To begin the day Pamela Roberts presented a screening of her play An Evening With Mrs Terrell and Friends, which was introduced through a monologue delivered by George Ukachukwu. The monologue explored the experience of black male academics at Oxford, whilst the play took on a broader approach. On a surface level, the play focused on the politics of Mrs Mary Church Terrell, who alongside others campaigned for suffrage and racial equality. It was immensely refreshing to see Roberts’ portrayal of the black contribution to the American suffrage movement, which has been largely disregarded in historiography and public memory. There were clear racial divides within the women’s suffrage movement, seen through figures such as Elizabeth Cady Stanton, yet Roberts’ play goes one step further to explore colourism, classism and hierarchy amongst the African American community. The play was a complex response to the history of intersectionality and the hidden victims who live within it, with Roberts’ exploring the themes of colourism, echoing tones from Rebecca Hall’s Passing (2021). Moreover, Roberts took on a relatively progressive approach to teaching history, as she chose to tell black women’s history through a play, rather than through a typically academic format. This is incredibly important as it breaks down the barriers and helps to make history accessible to a wider audience. This was reflected through the students’ responses at the end of the day, and through the Q&A which was hosted after the workshop; students were engaged, and were encouraged to think about privilege, hierarchy, and selective memorialisation.
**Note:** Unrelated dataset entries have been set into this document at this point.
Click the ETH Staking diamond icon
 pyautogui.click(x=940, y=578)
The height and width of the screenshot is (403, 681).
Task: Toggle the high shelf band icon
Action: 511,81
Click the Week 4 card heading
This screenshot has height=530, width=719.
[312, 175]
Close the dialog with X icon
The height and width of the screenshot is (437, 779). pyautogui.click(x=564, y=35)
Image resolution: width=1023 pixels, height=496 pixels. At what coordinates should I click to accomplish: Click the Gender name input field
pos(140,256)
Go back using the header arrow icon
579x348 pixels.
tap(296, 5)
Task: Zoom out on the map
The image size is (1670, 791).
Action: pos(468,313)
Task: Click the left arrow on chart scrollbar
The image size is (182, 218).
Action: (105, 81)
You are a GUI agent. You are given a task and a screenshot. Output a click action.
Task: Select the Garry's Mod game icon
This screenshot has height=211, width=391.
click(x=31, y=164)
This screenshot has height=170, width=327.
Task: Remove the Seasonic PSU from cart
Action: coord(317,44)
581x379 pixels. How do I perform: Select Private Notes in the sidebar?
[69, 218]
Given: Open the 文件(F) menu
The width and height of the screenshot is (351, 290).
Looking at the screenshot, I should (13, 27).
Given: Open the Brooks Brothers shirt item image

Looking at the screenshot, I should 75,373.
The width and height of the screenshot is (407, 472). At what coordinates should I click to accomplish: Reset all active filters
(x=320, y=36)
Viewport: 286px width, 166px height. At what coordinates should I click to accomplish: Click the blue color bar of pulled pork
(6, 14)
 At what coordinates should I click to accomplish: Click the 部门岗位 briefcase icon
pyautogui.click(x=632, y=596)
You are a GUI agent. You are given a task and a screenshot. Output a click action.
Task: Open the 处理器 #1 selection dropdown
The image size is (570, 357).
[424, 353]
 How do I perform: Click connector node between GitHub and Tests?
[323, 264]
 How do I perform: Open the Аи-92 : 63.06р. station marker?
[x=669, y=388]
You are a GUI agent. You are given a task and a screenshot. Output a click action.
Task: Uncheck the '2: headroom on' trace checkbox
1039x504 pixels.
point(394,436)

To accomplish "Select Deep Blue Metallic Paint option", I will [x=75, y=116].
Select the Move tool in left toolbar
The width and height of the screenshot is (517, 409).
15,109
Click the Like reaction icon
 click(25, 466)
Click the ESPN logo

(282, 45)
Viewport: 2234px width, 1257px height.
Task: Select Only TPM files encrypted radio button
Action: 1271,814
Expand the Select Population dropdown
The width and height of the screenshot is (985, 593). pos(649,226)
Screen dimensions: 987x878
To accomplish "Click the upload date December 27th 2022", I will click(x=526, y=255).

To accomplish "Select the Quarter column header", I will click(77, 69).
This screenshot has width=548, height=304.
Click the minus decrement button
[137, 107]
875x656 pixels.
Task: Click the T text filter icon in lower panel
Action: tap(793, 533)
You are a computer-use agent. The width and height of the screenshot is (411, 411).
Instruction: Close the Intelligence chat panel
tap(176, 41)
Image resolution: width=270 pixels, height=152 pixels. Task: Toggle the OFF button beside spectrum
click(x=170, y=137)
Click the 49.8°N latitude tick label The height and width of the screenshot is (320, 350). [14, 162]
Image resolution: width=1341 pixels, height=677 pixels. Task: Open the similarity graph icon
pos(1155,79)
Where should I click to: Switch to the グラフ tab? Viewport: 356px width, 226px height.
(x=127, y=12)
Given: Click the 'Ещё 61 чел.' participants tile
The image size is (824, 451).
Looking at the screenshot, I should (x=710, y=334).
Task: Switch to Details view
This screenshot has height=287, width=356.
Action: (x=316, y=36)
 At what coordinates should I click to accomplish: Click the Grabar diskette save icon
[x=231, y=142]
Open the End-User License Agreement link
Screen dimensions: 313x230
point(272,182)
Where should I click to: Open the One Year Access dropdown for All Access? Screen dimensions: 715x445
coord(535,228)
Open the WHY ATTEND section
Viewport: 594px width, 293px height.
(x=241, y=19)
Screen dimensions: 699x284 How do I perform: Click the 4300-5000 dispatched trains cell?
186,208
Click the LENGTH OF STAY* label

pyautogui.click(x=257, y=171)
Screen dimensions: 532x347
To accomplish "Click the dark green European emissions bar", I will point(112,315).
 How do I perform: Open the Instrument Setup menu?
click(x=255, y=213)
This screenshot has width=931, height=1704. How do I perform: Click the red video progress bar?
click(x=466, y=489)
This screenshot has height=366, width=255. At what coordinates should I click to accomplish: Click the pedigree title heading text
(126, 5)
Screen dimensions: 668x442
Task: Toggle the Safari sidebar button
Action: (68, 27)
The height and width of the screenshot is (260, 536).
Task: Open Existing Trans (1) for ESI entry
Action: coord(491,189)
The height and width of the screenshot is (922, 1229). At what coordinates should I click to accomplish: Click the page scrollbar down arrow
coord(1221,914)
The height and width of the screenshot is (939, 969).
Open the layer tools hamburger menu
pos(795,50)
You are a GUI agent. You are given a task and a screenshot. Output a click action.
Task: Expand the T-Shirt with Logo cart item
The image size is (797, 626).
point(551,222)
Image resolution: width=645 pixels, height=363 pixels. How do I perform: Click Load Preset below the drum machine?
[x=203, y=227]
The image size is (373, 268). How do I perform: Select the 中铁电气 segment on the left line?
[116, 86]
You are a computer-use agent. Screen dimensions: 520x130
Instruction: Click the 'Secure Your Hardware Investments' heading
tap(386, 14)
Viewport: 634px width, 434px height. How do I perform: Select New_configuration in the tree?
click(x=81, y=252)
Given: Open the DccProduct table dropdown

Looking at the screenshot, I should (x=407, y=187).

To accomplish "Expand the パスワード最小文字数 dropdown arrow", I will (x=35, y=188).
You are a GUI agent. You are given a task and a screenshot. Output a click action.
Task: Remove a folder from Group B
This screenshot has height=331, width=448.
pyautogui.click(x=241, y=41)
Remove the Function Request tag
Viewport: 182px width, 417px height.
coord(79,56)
The afternoon comprised of workshops in which students learned about influential women in the civil rights movement. The Key Stage Three workshops included a short Q and A about studying at university as well as an activity in which students created posters about influential women in the civil rights movement. Students were actively involved, and it was brilliant seeing them exercise their creativity in this task. The Q and A helped challenge some students’ perceptions about learning at university ‘It can show you … it’s not just writing down, copying massive paragraphs, it’s about learning about things with practical examples and real-life stories.’ The Key Stage Five workshop focused on themes of intersectionality and misogynoir. The workshop was centered around primary source analysis focusing on sources from Angela Davis and Audre Lorde. This allowed students to learn more about black women in the civil rights movement whilst enhancing their practical history skills. From student feedback, it was clear they enjoyed this opportunity to learn more about black women in the civil rights movement, a subject largely neglected by school curriculums. ‘I thought it was really educational and brought a lot of light to the civil rights movement and black people in power.’ Not only did this day give students the opportunity to learn more about black women’s activism in the fight for racial and gender equality, as Scarlett, one of our Student Ambassadors articulates, we also learned a lot. ‘Personally, I really enjoyed covering new aspects of black women’s history, and I really enjoyed doing the research behind the preparation for the workshop.’ The day gave all our student ambassadors an opportunity to collaborate, develop our skill sets and gain new experiences.